Mooncake Madness!!!Posted: September 21, 2011
I always envied those with big families, all those family reunions and holidays spent together. Growing up, my holidays were celebrated with other Chinese families, close family friends, feasting together. As I got older, however, we all grew apart, and with my mom in China and my dad working all the time, my holidays were spent alone with Ailen, my best childhood friend, and her parents. Can’t say it was not enough because I consider them family, but it still was’t the same. The excitement was lost. But for the first time in many, many years, since before I started college, I got to spend a holiday with a whole lot of family, and boy was it glorious!
September 12th, or the 15th of August on the Chinese lunar calendar, was the mid-Autumn Festival (Zhongqiu Jie) when families gather to celebrate by eating mooncakes. People go crazy over mooncakes, giving and receiving, eating and sharing. It’s mooncake madness!
In America, I never celebrated such a holiday. I had heard of it, and I had eaten mooncakes (never much enjoyed them), but my family did not celebrate it. This year, however, I got to spend that day with my mother’s side of the family in Kunming.
My aunt rose early in the morning to go grocery shopping and brought home various greens, mushrooms that only grow in the Yunnan summertime, a whole chicken for soup , three kinds of noodles, ground meat for dumplings, and an entire bag of wonton wrappers (enough for hundreds, maybe thousands of wontons) which she mistook for her own groceries. My “big aunt” (Da jiuma) arrived early to help my “middle aunt” (xiao yi) prep for lunch. I helped them wrap wontons! When the rest of my uncles, aunts and cousins arrived, we began to eat.

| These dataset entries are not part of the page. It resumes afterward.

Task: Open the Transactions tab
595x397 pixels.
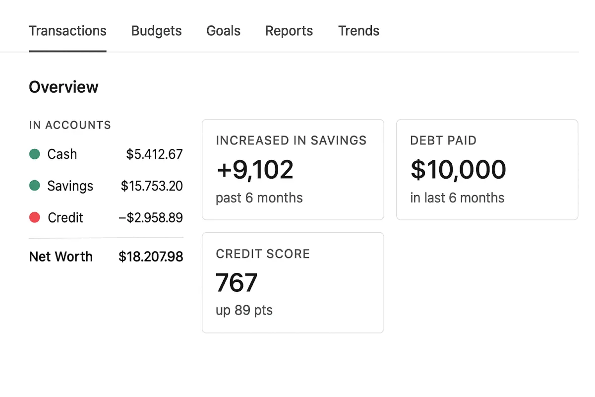Action: click(x=67, y=31)
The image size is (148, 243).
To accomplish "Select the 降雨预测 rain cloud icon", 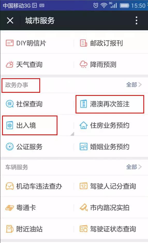I will [83, 65].
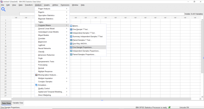
Task: Select the Data View tab
Action: pyautogui.click(x=6, y=103)
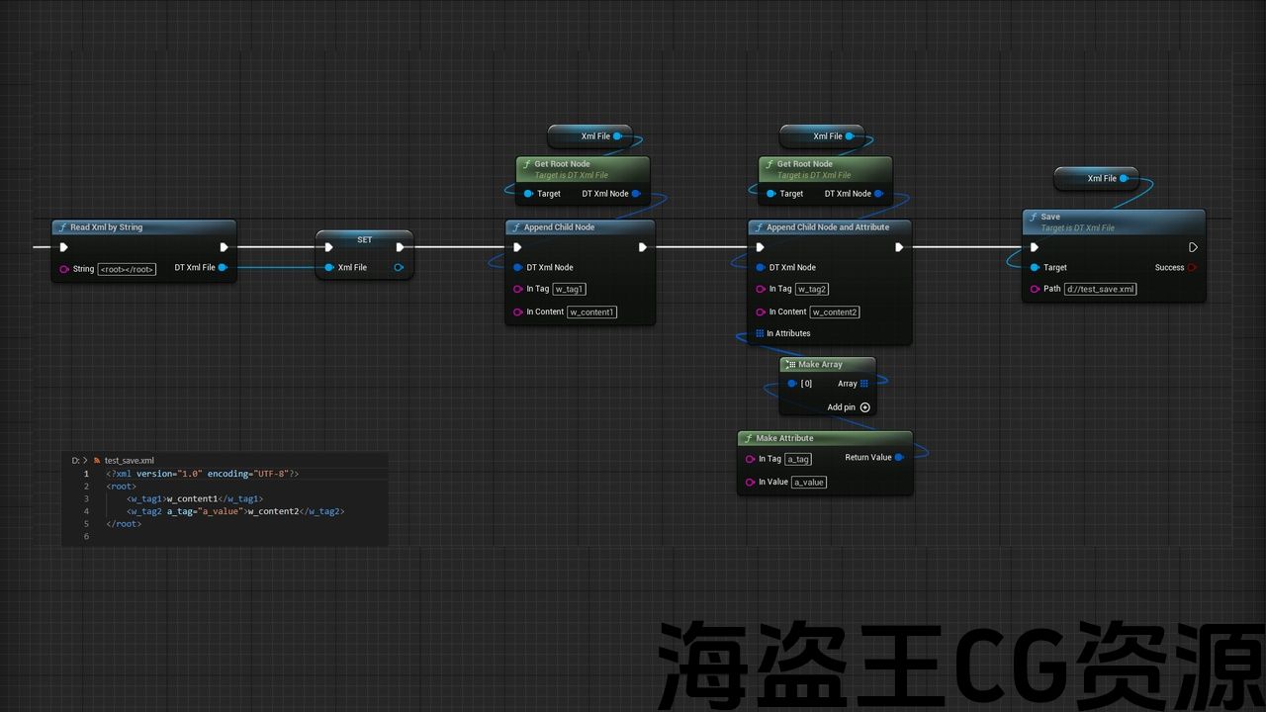The height and width of the screenshot is (712, 1266).
Task: Click the Success output pin on Save
Action: (1192, 268)
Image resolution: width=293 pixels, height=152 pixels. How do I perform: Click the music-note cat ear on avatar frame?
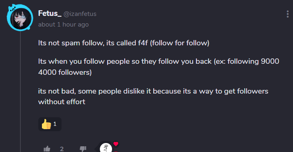click(12, 8)
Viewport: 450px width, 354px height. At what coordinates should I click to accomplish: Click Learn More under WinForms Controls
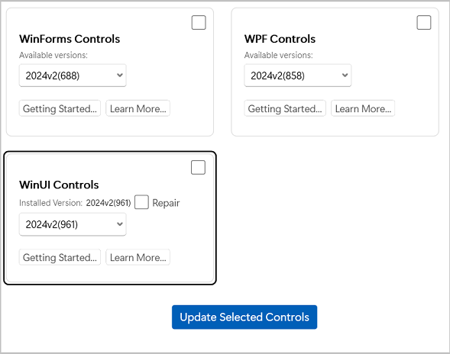point(138,108)
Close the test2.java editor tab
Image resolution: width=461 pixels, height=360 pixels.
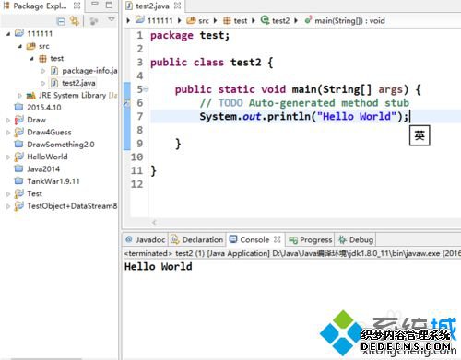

We ate noodles and wontons and soup, saving the main dishes of crab, thousand year egg, spicy stewed chicken, stir fried chives and pork, and various vegetables, for dinner. Nothing beats a home-cooked meal, especially when it is stuff I can’t get in America.
The entire day consisted of cooking, eating, watching TV, drinking tea and beer (Budweiser!! How American!!), playing Mahjohng (I’m a pro!), eating mooncakes, and just enjoying the company of family.
The night ended with good conversation on our rooftop and with this lovely view:
Apparently, the moon hasn’t shined that bright in 40 years. It was almost blinding!
As children go off to school in far away places, parents travel for work, and grandparents stay at home, families are increasingly getting split apart. Therefore, holidays such as the mid-Autumn Festival which was traditionally celebrated with the entire family is now in recent years just a phone call and a bite of mooncake. This is normally the case with my family as well, but due to unusual and very fortunate circumstances, we got to eat mooncakes together.
Sigh…it’s good to be home. And 20 pounds heavier.